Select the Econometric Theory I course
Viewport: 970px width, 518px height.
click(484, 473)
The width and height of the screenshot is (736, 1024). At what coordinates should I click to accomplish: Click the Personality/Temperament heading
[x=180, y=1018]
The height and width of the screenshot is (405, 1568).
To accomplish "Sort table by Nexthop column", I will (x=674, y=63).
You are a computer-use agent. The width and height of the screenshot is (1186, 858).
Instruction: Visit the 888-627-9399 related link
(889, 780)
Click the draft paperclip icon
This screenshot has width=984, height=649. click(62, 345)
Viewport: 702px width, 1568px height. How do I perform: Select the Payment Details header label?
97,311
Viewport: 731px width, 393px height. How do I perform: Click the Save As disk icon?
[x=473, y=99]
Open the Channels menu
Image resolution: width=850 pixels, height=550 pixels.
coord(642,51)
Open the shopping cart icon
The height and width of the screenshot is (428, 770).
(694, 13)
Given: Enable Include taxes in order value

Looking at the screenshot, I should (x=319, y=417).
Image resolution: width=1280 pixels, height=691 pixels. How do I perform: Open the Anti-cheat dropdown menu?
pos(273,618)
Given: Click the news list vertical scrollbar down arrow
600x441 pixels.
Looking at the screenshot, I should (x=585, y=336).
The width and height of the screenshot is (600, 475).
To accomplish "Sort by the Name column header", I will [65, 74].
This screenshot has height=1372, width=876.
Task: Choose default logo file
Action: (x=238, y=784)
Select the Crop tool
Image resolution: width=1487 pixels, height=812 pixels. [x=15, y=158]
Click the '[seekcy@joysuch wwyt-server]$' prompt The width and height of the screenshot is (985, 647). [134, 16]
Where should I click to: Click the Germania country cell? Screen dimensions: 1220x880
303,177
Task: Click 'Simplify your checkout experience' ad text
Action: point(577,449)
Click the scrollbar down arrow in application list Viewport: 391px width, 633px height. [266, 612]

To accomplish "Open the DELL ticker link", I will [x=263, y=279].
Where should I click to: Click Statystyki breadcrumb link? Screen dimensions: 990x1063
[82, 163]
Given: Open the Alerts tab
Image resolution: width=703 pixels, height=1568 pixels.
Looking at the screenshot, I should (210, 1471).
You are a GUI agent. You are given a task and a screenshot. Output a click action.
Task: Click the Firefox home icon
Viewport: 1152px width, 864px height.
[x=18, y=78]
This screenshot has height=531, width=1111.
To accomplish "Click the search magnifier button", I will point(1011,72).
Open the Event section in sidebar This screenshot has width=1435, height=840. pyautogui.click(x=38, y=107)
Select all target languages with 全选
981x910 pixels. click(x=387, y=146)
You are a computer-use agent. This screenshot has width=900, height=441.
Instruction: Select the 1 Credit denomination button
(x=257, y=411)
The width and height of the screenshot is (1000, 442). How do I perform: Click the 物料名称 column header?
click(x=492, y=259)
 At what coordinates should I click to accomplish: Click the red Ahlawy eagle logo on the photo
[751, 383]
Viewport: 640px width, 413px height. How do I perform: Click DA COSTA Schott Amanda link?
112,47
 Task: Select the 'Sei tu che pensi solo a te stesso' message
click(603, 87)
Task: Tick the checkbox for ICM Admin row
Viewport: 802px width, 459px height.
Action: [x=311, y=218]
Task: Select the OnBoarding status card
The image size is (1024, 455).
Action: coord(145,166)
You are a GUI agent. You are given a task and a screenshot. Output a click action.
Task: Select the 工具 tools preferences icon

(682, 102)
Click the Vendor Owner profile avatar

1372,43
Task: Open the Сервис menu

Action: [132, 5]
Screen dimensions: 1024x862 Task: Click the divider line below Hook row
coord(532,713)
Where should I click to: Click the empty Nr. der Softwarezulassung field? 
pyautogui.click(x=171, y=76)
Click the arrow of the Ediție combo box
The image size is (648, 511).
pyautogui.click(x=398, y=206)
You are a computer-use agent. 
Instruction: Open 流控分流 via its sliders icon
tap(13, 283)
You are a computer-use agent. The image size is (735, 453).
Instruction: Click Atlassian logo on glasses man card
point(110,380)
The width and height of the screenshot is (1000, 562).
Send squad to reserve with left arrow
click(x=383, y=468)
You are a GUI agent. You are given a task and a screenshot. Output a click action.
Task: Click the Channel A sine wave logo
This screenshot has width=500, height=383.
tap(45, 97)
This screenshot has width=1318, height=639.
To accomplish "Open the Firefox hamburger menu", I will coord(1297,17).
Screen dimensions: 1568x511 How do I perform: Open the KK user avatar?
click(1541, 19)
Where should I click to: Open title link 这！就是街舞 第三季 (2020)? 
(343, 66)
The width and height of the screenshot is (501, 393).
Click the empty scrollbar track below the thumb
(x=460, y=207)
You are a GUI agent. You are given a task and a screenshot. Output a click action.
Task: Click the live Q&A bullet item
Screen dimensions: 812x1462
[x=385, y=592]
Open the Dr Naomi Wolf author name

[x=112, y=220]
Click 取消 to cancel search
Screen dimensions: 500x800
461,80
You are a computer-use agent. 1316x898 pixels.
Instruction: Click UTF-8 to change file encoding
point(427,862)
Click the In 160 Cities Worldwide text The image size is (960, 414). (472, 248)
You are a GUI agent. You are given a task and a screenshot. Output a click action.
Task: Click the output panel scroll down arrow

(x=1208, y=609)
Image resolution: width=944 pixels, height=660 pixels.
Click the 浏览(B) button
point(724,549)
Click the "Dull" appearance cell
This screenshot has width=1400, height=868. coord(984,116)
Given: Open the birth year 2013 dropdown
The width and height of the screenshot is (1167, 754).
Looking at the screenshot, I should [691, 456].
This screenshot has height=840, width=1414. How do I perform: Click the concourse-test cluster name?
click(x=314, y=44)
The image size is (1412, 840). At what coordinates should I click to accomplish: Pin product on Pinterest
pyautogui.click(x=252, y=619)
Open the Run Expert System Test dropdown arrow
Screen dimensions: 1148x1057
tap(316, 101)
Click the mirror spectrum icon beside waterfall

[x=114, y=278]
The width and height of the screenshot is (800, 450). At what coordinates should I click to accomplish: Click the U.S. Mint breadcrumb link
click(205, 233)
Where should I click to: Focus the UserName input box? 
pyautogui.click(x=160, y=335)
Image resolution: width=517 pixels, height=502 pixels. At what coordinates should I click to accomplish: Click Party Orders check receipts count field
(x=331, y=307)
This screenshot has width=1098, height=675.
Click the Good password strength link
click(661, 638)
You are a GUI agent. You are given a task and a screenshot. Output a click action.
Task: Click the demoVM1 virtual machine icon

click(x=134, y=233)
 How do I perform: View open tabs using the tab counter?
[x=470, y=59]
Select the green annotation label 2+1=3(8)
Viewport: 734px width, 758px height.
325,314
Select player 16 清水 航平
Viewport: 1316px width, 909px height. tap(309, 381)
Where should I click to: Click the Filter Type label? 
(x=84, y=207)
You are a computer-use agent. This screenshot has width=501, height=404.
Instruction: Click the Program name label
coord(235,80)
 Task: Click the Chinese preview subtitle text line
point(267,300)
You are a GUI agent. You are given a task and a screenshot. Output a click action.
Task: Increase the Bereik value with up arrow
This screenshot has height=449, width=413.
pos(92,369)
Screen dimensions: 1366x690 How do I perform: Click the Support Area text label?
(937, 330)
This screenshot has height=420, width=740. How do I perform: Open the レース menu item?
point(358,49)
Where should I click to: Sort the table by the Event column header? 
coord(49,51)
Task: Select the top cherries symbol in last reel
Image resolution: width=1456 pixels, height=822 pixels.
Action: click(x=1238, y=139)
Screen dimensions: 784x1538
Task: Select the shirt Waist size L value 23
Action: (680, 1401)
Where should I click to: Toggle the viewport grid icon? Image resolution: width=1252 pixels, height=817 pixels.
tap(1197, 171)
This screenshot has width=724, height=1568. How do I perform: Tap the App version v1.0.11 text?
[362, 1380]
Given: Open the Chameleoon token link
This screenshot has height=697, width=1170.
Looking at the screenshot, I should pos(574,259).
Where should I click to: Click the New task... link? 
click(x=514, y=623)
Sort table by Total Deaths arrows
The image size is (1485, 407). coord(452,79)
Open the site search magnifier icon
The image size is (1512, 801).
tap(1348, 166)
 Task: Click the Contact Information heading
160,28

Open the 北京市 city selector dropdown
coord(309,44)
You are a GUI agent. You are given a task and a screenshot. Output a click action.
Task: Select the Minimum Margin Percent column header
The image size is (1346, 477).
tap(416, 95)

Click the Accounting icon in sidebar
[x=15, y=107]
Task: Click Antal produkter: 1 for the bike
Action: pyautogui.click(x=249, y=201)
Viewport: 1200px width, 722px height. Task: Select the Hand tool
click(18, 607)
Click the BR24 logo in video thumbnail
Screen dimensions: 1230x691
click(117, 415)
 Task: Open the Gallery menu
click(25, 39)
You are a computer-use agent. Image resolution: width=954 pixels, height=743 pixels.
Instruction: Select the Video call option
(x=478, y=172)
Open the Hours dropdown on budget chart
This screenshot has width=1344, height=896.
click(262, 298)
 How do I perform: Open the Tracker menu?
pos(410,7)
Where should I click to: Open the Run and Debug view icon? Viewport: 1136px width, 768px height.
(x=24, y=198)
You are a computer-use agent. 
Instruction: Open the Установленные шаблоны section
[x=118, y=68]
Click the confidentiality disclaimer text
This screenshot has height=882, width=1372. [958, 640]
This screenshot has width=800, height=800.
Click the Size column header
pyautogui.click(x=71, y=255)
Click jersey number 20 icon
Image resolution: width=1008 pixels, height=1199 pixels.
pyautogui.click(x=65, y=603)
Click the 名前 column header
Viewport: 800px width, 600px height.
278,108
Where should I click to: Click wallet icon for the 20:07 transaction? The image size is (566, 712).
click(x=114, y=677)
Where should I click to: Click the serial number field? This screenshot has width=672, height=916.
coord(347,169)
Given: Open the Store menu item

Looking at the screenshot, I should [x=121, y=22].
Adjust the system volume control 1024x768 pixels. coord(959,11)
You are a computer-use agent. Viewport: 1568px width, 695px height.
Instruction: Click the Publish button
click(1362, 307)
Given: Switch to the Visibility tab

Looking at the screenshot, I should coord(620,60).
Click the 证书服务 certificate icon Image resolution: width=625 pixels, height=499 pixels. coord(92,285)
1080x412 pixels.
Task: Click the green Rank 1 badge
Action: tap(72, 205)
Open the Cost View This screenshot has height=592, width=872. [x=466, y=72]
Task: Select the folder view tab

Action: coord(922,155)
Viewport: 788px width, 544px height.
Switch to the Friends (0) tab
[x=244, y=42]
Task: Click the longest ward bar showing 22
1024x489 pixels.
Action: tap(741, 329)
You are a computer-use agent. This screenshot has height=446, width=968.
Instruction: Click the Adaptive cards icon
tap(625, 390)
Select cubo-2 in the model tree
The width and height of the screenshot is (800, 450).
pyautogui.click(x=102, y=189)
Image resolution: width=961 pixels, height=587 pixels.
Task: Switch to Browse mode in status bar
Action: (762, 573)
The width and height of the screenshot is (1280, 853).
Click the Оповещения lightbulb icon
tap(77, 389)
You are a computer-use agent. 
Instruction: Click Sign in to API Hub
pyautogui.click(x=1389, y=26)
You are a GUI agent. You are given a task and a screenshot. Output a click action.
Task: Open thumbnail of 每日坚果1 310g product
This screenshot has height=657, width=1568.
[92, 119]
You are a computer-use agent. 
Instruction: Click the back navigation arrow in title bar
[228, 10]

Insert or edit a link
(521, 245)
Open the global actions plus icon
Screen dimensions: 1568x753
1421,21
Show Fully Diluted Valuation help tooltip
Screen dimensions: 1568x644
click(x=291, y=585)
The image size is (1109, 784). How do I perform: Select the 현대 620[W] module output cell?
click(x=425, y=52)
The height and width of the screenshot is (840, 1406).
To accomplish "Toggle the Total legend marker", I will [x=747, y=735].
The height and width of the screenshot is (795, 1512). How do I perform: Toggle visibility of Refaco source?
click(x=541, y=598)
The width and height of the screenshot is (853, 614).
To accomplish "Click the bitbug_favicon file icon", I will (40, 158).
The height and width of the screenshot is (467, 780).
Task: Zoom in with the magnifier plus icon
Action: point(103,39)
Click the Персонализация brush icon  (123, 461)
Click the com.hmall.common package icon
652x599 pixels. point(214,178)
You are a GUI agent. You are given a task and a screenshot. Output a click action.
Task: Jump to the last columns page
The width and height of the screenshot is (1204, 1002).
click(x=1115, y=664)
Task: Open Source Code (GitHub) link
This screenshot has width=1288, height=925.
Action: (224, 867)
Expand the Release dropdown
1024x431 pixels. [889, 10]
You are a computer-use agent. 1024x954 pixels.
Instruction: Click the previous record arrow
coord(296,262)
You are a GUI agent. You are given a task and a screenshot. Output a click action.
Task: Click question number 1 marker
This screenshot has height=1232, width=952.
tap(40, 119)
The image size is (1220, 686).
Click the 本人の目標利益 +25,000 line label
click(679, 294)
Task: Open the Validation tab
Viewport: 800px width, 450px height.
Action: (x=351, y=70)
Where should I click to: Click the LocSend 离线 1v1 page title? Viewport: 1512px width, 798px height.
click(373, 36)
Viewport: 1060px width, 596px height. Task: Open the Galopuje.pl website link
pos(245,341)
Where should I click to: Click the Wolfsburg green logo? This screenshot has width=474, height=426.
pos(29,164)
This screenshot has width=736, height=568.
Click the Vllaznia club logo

________

Requirement:
Using the entries above, give again exactly the lines from the line holding "This screenshot has width=1288, height=925." through the line holding "Task: Click question number 1 marker". Include both end lines and nothing else.

Problem solution:
This screenshot has width=1288, height=925.
Action: (224, 867)
Expand the Release dropdown
1024x431 pixels. [889, 10]
You are a computer-use agent. 1024x954 pixels.
Instruction: Click the previous record arrow
coord(296,262)
You are a GUI agent. You are given a task and a screenshot. Output a click action.
Task: Click question number 1 marker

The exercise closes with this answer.